Hillel pitches tent for discussion
Last Wednesday, Hillel at Brandeis sponsored the "Talk Israel Initiative" on the Great Lawn, an event aimed at encouraging discussion about the Middle East among university students.
Hillel at Brandeis was one of 20 Hillel organizations across the country participating in the event.
Most of the discussions were held in tents provided by Hillel's Center for Israel Engagement, which also supplied AV equipment and resources for each tent discussion.
According to Hillel's website, the tents offer areas where "students can converse in an atmosphere governed by the rules of civil dialogue and the university's code of conduct."
In an interview with the Justice, Hillel at Brandeis Executive Director Larry Sternberg said that the purpose of the event was to provide an area students could enter, hold discussions and ask various questions about the Middle East. In addition, Sternberg mentioned the additional media outlets provided for the conversations.

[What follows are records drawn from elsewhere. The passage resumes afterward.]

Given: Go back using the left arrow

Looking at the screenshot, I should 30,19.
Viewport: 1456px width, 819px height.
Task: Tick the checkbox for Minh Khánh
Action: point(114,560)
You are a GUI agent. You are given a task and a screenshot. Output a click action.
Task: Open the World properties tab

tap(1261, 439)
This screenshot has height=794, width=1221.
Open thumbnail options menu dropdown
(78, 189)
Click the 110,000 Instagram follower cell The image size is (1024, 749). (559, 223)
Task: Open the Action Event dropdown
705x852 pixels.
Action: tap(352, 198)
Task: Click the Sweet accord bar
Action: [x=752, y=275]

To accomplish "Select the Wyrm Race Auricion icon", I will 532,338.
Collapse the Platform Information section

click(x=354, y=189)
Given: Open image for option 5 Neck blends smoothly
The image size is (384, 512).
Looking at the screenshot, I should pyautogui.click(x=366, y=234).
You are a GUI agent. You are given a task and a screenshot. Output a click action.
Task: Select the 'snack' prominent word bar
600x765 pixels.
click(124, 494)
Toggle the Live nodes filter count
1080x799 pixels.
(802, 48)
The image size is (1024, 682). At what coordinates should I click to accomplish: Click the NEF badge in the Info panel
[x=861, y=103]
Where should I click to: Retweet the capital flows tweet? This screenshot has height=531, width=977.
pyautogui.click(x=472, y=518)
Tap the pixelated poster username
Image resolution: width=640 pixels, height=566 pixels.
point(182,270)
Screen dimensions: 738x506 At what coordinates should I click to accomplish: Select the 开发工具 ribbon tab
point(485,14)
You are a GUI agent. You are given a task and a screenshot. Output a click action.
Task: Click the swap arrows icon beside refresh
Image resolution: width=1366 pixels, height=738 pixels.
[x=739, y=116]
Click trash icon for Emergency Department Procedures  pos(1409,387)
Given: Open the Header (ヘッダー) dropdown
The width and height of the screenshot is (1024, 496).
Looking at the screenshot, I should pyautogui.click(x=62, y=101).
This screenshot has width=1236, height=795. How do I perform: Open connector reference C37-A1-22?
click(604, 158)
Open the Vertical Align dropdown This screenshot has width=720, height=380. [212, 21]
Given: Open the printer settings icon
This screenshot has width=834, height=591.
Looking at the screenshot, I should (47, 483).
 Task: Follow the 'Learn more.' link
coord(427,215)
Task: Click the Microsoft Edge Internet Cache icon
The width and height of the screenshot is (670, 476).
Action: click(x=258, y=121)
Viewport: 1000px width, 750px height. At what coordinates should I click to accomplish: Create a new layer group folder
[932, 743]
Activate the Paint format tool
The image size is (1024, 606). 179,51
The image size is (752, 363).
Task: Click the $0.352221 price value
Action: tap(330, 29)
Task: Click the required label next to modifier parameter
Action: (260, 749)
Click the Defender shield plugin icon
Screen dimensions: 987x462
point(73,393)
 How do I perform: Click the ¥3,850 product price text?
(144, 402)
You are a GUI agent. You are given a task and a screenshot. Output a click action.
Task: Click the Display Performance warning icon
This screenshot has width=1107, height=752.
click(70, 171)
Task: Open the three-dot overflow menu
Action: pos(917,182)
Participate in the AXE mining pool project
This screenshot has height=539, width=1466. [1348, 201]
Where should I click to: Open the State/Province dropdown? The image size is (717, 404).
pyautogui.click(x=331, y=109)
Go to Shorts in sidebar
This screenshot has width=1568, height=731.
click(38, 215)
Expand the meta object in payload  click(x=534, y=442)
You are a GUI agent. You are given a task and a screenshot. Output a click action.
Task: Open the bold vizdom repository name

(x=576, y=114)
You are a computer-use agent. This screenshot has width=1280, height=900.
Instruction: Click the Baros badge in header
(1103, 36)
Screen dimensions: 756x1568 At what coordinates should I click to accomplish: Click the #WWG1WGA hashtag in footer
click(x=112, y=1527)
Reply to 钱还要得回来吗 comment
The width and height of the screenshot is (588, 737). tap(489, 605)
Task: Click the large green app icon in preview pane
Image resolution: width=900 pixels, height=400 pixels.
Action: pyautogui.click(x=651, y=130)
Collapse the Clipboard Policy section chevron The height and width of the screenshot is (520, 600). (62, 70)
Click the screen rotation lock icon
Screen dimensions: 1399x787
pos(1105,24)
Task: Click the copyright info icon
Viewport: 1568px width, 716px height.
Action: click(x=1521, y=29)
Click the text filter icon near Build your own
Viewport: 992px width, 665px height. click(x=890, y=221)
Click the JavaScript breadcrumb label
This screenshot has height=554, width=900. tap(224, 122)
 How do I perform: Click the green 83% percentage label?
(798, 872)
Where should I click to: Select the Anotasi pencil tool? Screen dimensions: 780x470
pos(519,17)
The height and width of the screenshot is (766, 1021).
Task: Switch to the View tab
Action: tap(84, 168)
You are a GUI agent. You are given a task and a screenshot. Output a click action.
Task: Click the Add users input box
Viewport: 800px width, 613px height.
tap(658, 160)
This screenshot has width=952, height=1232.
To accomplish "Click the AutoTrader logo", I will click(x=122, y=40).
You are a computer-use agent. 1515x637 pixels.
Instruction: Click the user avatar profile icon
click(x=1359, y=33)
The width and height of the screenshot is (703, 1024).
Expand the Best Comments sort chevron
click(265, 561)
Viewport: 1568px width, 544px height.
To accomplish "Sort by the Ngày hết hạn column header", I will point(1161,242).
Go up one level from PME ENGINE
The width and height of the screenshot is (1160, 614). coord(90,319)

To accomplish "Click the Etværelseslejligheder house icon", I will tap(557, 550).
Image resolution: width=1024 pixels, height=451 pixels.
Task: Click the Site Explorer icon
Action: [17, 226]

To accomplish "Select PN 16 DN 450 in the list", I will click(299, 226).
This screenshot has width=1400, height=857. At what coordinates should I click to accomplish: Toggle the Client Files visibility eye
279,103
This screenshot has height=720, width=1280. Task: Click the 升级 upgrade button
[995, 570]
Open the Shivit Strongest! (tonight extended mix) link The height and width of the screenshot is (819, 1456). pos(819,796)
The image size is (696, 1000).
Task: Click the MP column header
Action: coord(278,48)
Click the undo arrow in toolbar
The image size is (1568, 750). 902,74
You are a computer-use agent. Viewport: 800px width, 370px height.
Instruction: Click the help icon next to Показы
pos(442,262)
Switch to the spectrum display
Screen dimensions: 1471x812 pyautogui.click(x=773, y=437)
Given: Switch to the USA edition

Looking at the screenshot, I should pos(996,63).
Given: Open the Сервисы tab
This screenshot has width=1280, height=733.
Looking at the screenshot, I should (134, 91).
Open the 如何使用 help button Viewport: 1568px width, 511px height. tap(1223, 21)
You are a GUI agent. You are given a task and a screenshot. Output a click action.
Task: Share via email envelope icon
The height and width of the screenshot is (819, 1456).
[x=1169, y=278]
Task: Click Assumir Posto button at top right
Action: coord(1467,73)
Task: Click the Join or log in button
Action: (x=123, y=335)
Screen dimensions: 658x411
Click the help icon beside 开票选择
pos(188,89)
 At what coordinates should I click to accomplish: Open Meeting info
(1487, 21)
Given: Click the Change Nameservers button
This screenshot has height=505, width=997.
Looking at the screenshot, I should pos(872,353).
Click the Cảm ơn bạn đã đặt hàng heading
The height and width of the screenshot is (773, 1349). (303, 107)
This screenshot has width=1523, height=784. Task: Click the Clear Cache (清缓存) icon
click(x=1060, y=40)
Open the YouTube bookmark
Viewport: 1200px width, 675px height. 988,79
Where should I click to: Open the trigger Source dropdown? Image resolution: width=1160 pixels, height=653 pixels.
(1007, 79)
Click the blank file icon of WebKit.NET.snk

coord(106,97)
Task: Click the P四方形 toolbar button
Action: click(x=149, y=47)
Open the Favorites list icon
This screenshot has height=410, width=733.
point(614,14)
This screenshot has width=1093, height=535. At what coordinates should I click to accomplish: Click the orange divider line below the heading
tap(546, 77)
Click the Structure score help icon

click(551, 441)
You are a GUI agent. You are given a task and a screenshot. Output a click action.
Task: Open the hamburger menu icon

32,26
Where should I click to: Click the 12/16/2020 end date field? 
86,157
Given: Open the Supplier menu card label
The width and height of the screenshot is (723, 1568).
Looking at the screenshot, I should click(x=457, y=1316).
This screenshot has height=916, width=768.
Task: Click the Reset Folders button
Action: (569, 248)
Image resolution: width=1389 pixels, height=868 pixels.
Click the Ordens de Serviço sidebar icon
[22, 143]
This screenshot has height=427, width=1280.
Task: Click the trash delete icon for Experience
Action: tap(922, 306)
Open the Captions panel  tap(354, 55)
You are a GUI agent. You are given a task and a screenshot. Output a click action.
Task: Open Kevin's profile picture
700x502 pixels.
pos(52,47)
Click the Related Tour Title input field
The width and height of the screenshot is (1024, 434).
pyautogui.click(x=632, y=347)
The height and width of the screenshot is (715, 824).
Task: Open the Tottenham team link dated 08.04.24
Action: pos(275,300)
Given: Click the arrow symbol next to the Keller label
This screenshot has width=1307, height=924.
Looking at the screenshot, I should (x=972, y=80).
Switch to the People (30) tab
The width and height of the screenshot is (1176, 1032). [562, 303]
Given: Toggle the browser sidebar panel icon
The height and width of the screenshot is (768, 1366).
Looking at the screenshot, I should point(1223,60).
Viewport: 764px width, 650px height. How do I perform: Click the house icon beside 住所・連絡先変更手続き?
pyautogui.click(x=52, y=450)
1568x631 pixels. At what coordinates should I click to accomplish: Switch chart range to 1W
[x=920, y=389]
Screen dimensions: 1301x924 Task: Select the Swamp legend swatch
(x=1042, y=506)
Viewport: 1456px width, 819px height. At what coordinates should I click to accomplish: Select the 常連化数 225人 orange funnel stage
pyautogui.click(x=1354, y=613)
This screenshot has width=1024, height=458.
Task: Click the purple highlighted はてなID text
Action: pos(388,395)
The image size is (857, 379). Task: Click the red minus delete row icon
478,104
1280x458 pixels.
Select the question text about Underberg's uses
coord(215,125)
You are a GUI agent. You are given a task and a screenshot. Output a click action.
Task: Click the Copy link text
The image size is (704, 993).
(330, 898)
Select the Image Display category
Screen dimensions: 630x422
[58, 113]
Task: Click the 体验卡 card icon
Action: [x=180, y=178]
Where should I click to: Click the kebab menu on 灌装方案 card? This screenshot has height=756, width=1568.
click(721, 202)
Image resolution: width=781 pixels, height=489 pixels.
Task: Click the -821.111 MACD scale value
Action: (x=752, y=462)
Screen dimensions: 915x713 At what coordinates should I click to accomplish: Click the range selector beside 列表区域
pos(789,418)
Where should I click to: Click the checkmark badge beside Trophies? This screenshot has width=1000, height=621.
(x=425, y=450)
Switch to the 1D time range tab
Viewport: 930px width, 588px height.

"There were videos available for people. There was an opportunity for people to go on Facebook, and we were hooking up also to Brandeis TV so if they wanted to find out what was going on at the U.N.," said Sternberg. "But in fact, people were much more interested in talking to one another, which was exactly what the purpose of the event was."
Sternberg also said that the conversations had several aspects that spanned a wide range of topics and was inclusive. "We had Israeli students come into the tent. We had American students, Canadian students. We had students from all over, over the course of the day. It was informal. It was non-threatening and it was exactly what we hoped to achieve," said Sternberg.
The discussions also featured Prof. Ilan Troen (NEJS) and Visiting Professor from Hebrew University Uri Bialer, who specializes in political science an international relations.
"They had a chance to sit down with students who just had questions to ask, and any question was fair game," said Sternberg. "They don't always agree about things, but they give different perspectives from their different disciplinary points of view."
Sternberg said both professors expressed interest in participating in similar discussions in the future. According to Sternberg, Prof. Shai Feldman (POL) said he would also like to act as a resource during these conversations. Feldman was unavailable to attend the event because of a previous commitment to hosting a colleague from Saudi Arabia, said Sternberg.
The talk fell 2 weeks after a forum with Director of the Project on the Middle East Peace Process at the Washington Institute David Makovsky, who noted a need for peaceful dialogue.
"[Makovsky] pointed out that too often on campus, we're engaged in finger pointing and blaming and we don't get around to constructive engagement," said Sternberg.
Sternberg said he was pleased with the tent discussion and that he looked forward to having more in the future.
"We don't really need tents to have conversations, so now having established the modality of being able to engage in open conversations, I look forward to being able to do more of them," he said.
According to Hillel's website, there are plans to repeat the initiative during the spring semester.
—Andrew Wingens contributed reporting.